Because a significant number of people cannot even bring themselves to treat family and long-time friends as a part of the human race.
Video about this here.
Years ago, sometime in the mid-1980s, there was a mini-series, North and South. It was an television program that tried to balance the record on both sides, using a fictional story of two families, and their experience. I watched it, in part, as I was also enrolled in a course on Civil War and Reconstruction, as part of my degree.
Side Note - my professor, a gentle and kindly man with an impish sense of humor, said one day about the series, "I just can't see how the South could have produced so much cotton - they couldn't spare any to cover the lady's chests." Well, there were a lot of heaving, exposed bosoms in the story.

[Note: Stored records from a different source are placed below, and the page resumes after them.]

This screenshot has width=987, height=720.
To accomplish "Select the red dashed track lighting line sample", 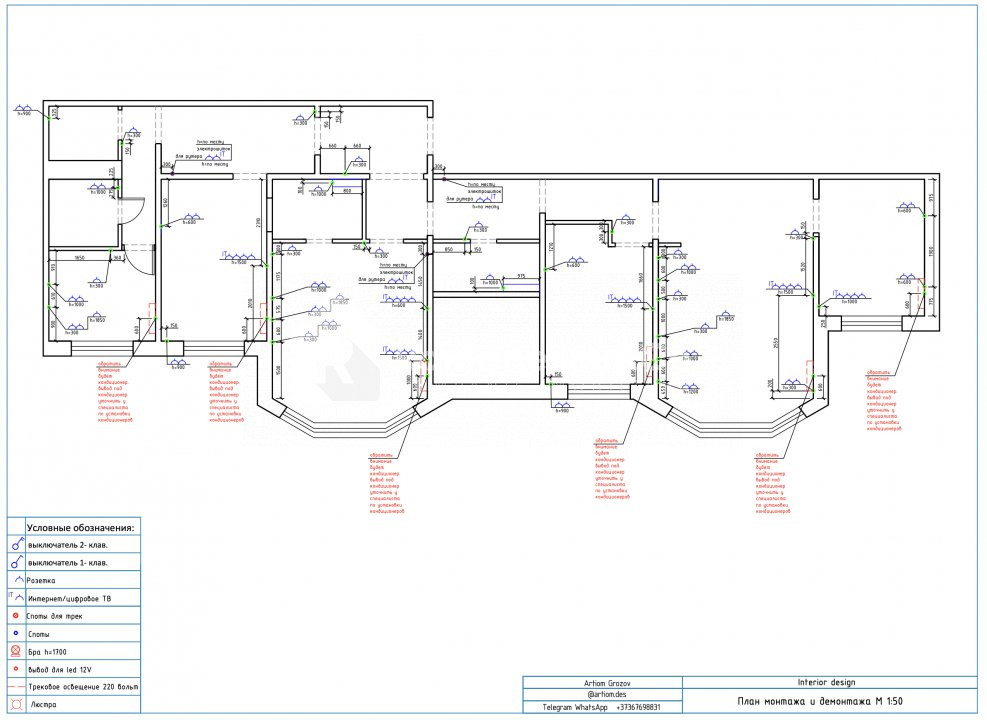I will 17,688.
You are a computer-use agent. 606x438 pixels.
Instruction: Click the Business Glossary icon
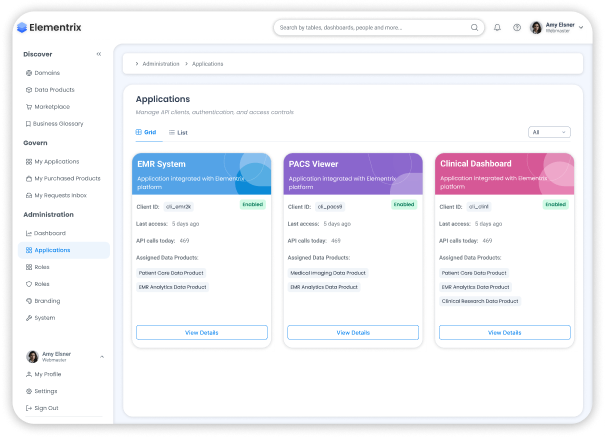pyautogui.click(x=29, y=124)
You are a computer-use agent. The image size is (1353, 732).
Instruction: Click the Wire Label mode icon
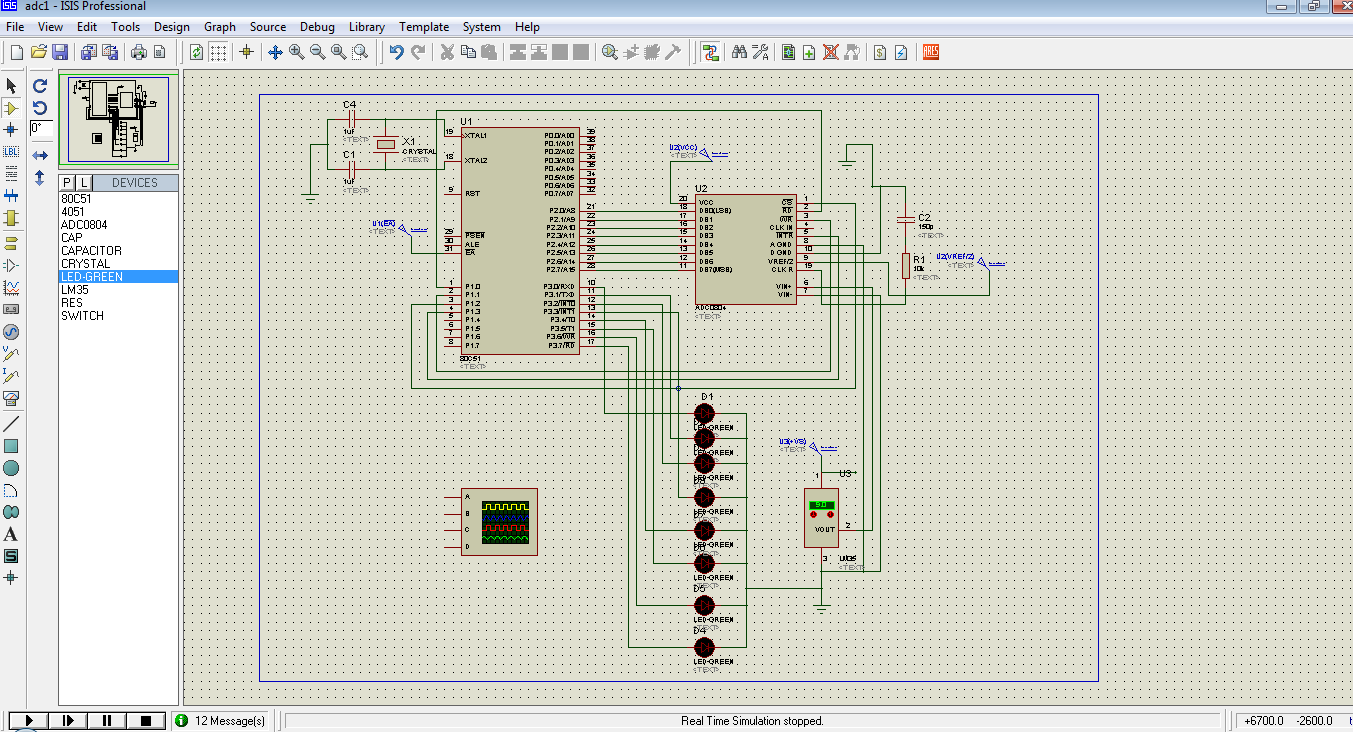click(12, 151)
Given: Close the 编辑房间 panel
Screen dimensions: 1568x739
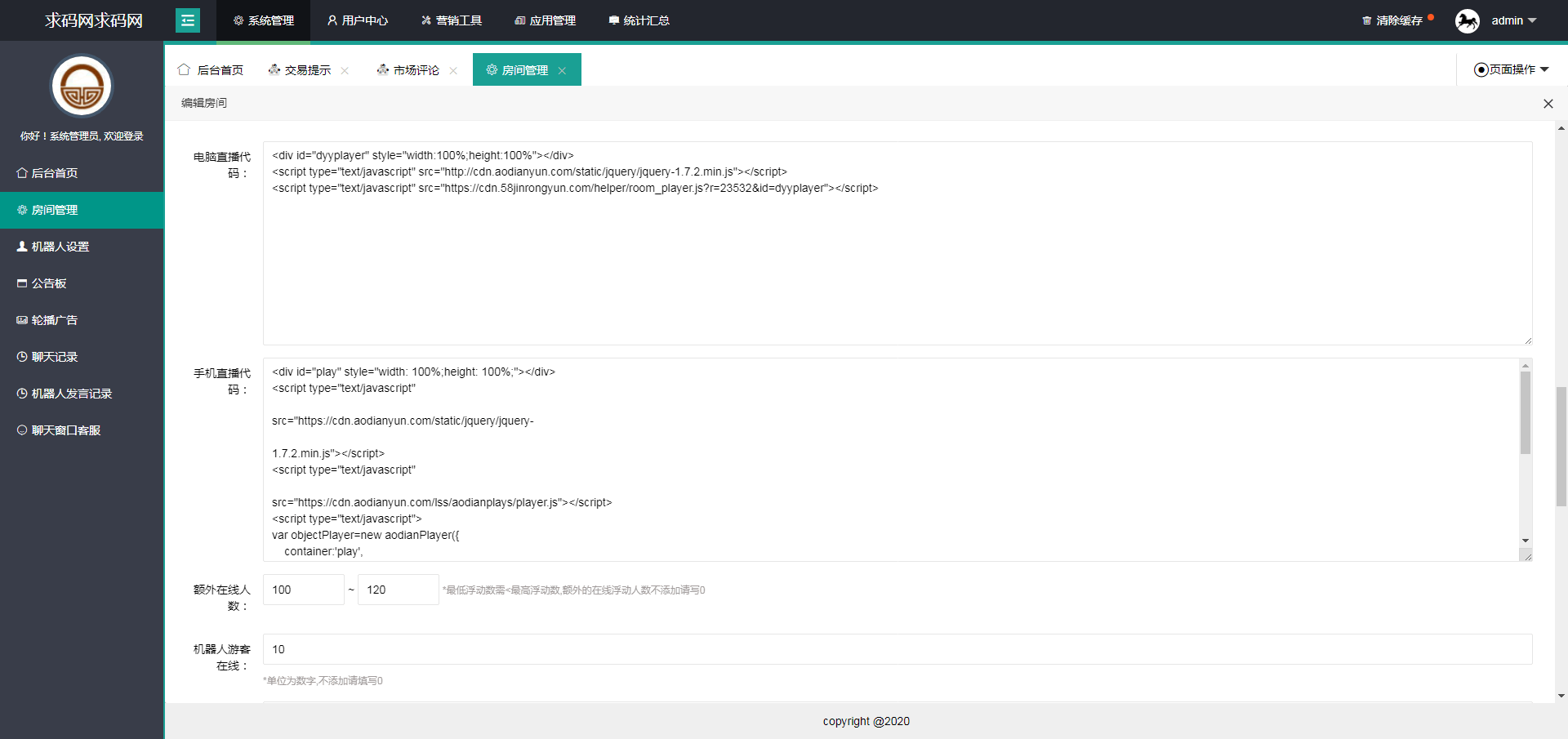Looking at the screenshot, I should 1548,104.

It was kinda cheesy, but did reference the events of that time fairly well. Neither side came out as complete villains, or heroes. Just people, doing the best they could under the circumstances.
What was interesting about it was the comparison between two of the main characters, one a secessionist firebrand from the South, the other (played by Kirstie Alley - very good performance, if a little over-the-top), an abolitionist who, after her husband is killed at Harper's Ferry (a Black man), descends into madness.
Well, to be fair, neither of the two fanatics were all that emotionally or mentally stable.
The fanaticism was what fascinated me - the way those two were incapable of seeing the logic or arguments of the opposing side. Most others had opinions, but, in that story, it was the extreme radicals that pushed the war to happen.
Sometimes, I see that same fanaticism at play today.